At the mere mention that millions of people are going hungry--at a time when America is exploding from super-sized portions--a gaggle of Salon readers go apocalyptic and start shouting a far clumsier brand of social Darwinism than Dickens's anti-heroes.
I grew up in West Virginia, but having spent quite a bit of time abroad in Russia and Europe, I can say that people abroad are often stunned by the astounding self-interestedness Americans display. Here we are, in the richest country on earth, when most of us are born into lifestyles that are the envy of the world (even those who are considered less wealthy by American standards), and yet we wail like puppies whenever somebody implies that with great wealth comes a little responsibility.
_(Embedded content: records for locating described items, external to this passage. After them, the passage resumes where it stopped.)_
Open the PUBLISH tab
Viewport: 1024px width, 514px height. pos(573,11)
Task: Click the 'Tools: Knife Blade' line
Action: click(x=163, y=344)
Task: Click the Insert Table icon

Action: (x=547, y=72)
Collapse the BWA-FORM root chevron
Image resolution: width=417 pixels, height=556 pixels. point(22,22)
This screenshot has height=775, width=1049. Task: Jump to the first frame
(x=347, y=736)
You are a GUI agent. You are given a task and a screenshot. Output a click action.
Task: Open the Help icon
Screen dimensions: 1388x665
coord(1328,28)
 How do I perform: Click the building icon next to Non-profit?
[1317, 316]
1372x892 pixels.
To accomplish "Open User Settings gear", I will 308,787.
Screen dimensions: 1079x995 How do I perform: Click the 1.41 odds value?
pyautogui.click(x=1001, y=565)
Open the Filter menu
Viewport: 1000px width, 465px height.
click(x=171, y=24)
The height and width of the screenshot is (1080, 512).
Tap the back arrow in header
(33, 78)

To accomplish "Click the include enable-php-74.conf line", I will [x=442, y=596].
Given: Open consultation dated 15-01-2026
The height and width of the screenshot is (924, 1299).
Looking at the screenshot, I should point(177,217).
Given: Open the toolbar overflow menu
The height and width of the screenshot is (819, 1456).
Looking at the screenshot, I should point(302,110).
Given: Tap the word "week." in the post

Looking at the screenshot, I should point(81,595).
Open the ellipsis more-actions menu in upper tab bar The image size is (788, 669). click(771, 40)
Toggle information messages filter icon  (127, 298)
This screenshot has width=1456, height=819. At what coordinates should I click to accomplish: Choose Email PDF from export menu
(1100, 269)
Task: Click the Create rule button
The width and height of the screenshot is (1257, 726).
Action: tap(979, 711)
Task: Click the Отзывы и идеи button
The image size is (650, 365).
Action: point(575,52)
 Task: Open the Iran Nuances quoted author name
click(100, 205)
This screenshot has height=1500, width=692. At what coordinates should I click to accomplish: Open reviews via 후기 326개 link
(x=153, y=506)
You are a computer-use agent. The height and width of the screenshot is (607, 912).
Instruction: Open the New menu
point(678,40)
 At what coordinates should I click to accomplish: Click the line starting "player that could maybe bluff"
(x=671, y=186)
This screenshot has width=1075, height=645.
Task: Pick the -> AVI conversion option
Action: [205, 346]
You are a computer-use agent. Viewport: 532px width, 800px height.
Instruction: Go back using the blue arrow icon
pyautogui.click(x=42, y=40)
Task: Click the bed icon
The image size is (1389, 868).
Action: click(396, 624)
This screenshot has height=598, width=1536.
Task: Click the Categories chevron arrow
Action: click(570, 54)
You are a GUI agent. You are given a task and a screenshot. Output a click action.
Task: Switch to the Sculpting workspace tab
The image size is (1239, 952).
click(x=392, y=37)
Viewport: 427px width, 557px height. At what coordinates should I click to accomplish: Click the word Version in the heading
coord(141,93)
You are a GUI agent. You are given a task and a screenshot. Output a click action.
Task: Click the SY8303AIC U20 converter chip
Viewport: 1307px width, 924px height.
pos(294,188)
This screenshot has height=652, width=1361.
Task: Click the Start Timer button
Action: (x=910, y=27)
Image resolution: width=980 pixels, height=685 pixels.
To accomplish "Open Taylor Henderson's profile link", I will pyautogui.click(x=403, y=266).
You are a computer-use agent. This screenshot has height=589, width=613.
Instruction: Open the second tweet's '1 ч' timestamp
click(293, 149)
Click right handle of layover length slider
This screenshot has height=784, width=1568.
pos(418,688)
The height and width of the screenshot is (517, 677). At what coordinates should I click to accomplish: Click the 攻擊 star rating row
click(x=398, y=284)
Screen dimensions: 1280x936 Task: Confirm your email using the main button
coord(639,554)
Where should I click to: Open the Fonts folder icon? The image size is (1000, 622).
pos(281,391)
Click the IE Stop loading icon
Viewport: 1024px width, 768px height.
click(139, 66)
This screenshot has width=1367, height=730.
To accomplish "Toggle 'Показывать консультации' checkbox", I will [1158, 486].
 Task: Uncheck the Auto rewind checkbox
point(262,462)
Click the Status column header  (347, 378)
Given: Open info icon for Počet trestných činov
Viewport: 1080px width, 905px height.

The facts are that we spend a miserly percentage of our national wealth on aid, despite consuming huge amounts of the world's resources, and that we simultaneously spend billions every week on lame and stupid 'national defense' projects like Iraq.
This author's piece was by no means a trailblazer--it's more like a routine reality check--but the basic point, which most of you narcis even failed to mention, is an excellent one. To wit: he argues not for more emergency aid--and still less for more let's help ADM kind of aid--but rather for more money aimed at really helping people feed themselves. Yes, money has been spent on such projects before. Yes, governments are corrupt. But the truth is that this is a human tragedy, we have the resources to at least try to make a difference, and that the hard-hearted 'tough love' most of you all are recommending is really just a fig leaf to cover our own stinginess and narrowmindedness.
Oh, and on contraception: many of you seem to imply that it's liberal PCness that prevents contraception from assuming a large role in our aid efforts. Nope. Christian nationalism does--in the form of lame, US sponsored abstinence programs designed to pull in more votes in Jesusland. I'm sure that barring such interference, our aid would take the form of boats filled with seeds and condoms, and not GM leftover corn and lectures on sex.